----- Input records -----

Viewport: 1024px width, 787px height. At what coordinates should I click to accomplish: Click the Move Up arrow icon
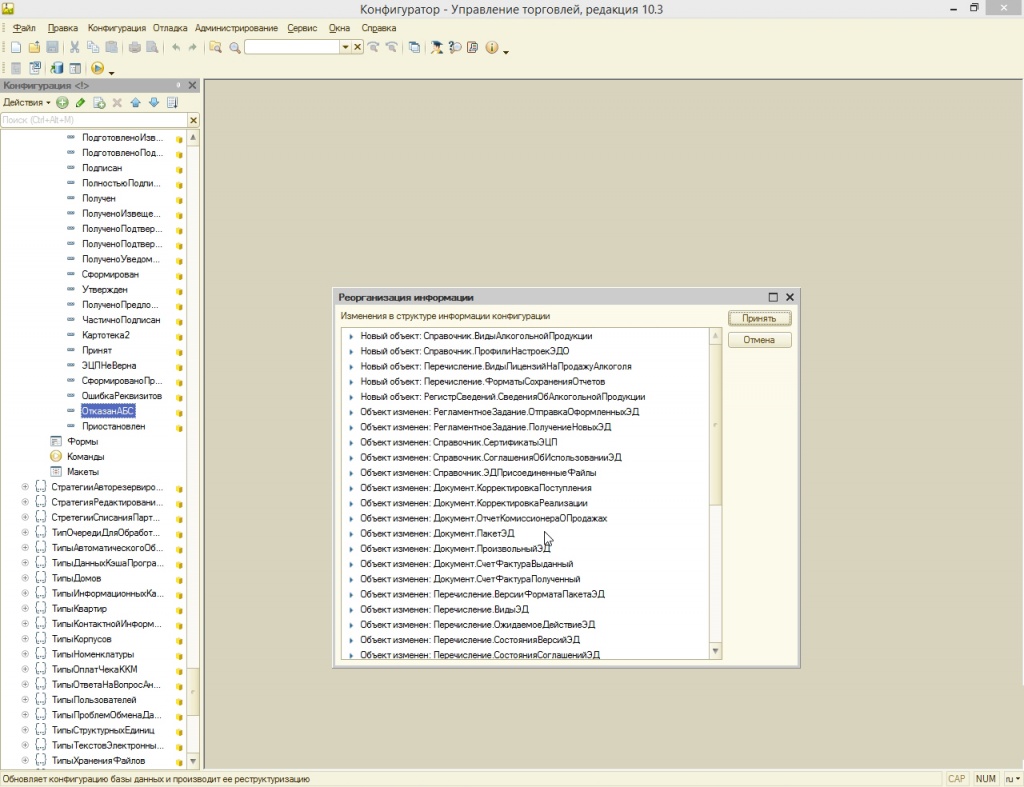135,103
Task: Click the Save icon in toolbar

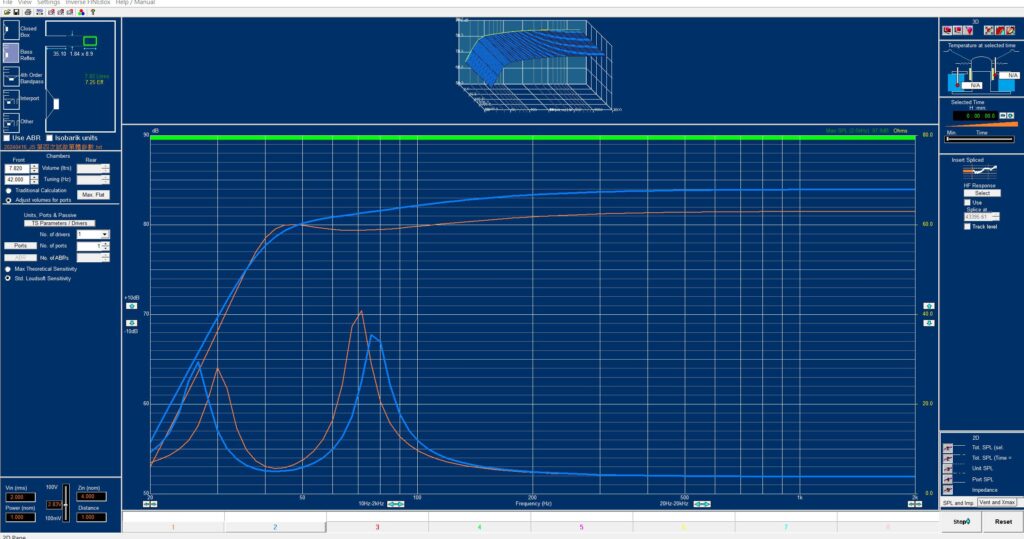Action: 15,12
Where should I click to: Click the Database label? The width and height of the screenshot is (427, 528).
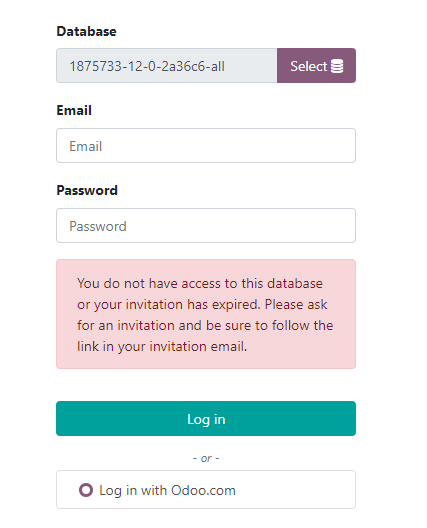[87, 31]
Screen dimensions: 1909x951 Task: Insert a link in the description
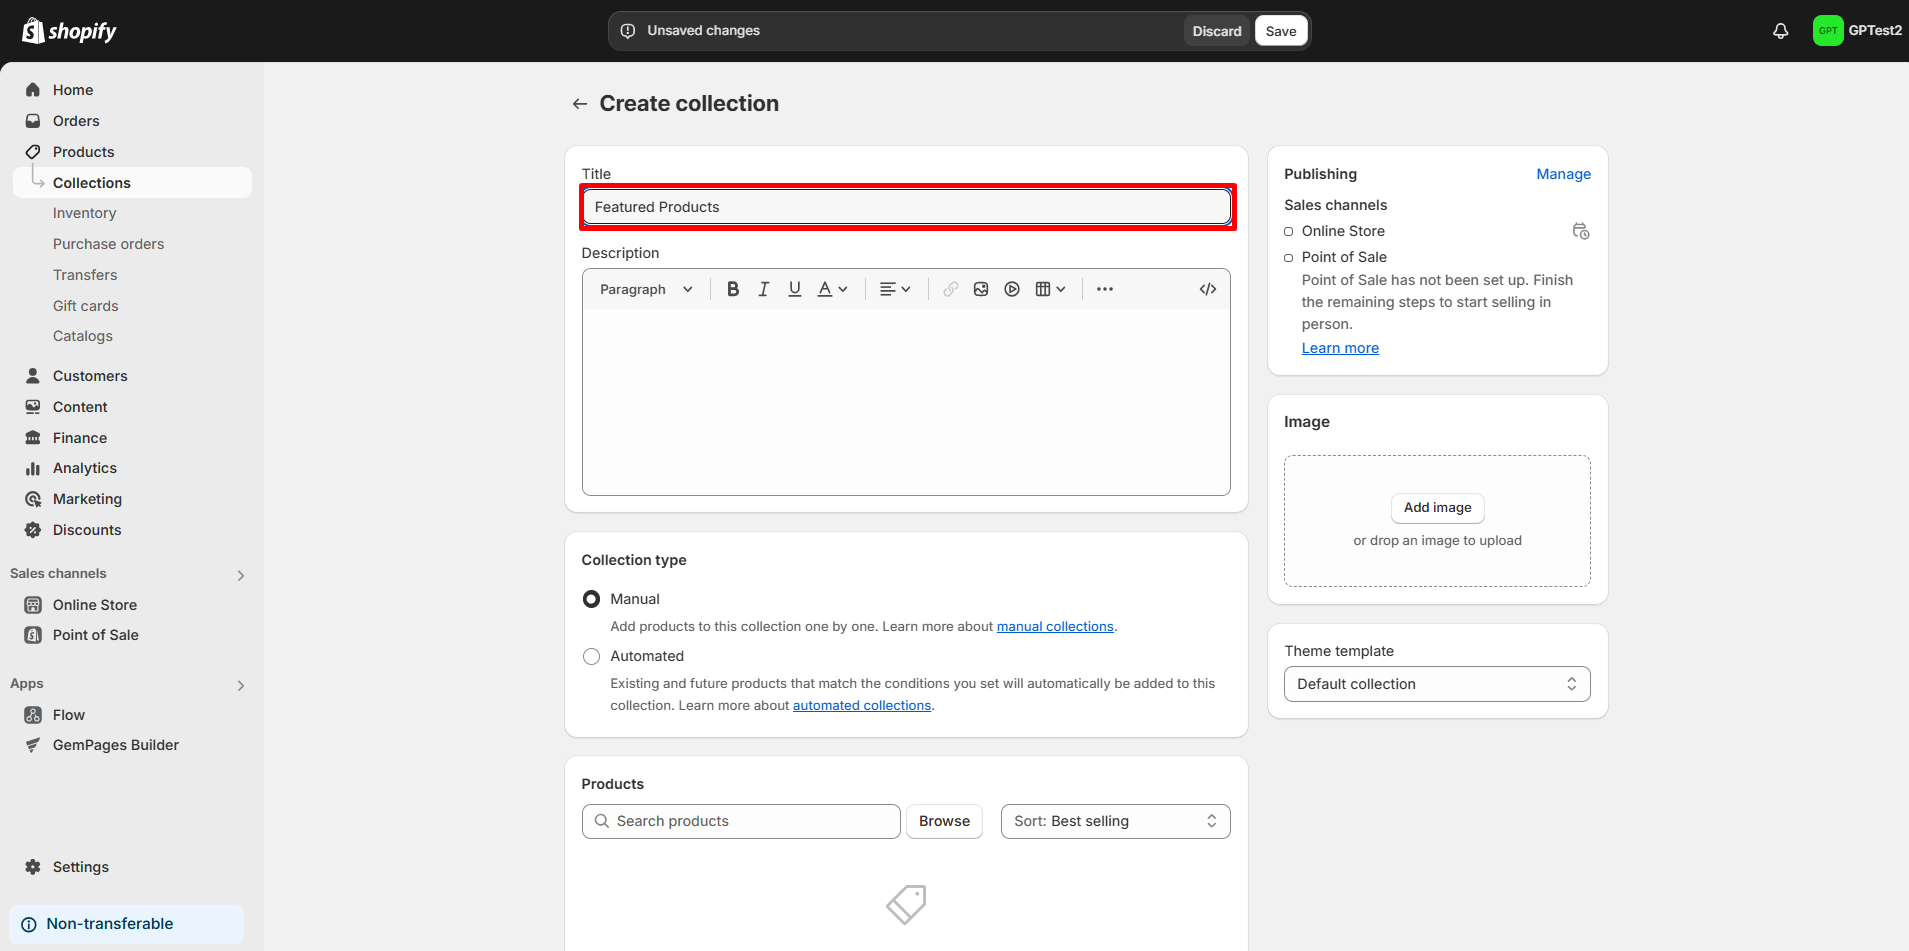point(949,288)
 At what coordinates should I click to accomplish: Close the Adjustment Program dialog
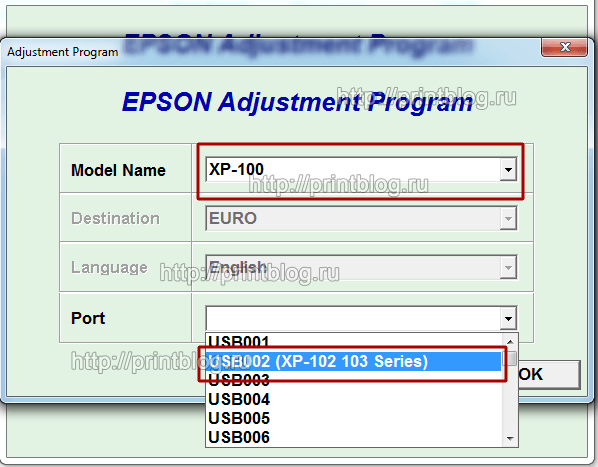click(564, 47)
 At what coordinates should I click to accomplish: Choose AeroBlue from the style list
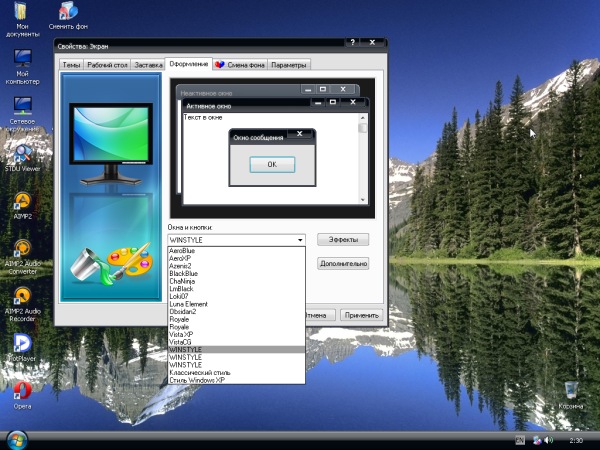coord(184,251)
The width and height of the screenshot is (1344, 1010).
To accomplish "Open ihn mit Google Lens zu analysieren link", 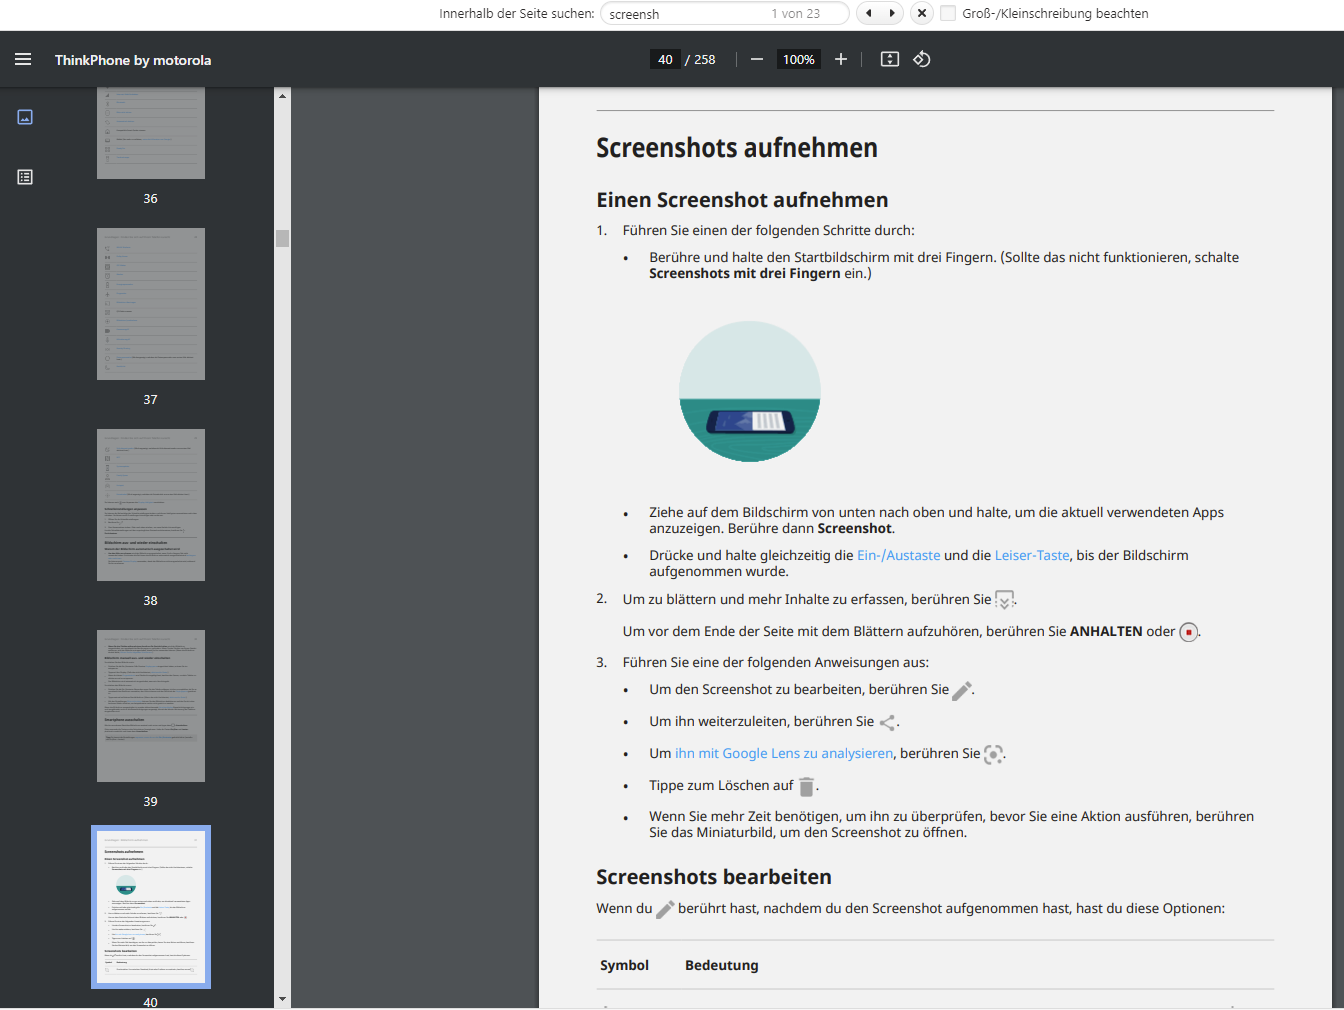I will (x=783, y=754).
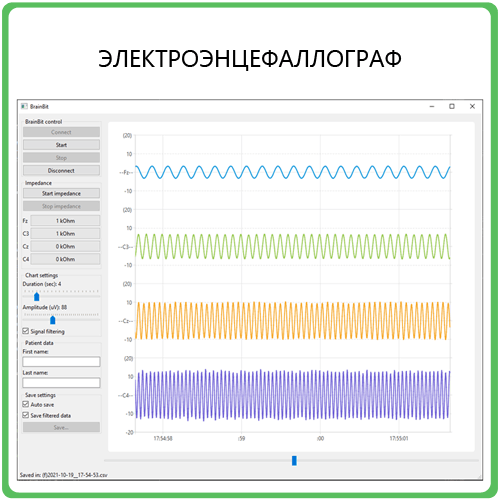Click the Disconnect button
The height and width of the screenshot is (500, 500).
(x=61, y=170)
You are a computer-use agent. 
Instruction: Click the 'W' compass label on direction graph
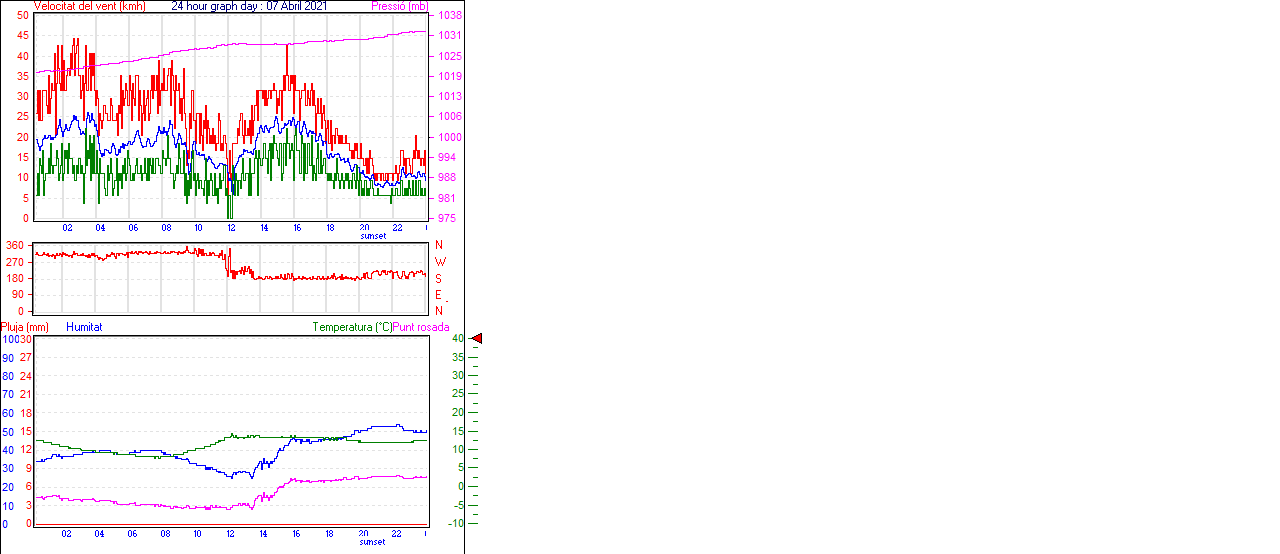pyautogui.click(x=440, y=262)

-----

#### Short task:
Can you copy out the records from the line with "Where should I" to the line with "coord(184,251)", leaving the pictures out?

#### Response:
Where should I click to: Click the Database label? The width and height of the screenshot is (427, 528).
[87, 31]
Screen dimensions: 1909x951 Task: Insert a link in the description
point(949,288)
 At what coordinates should I click to accomplish: Close the Adjustment Program dialog
click(564, 47)
 At what coordinates should I click to accomplish: Choose AeroBlue from the style list
coord(184,251)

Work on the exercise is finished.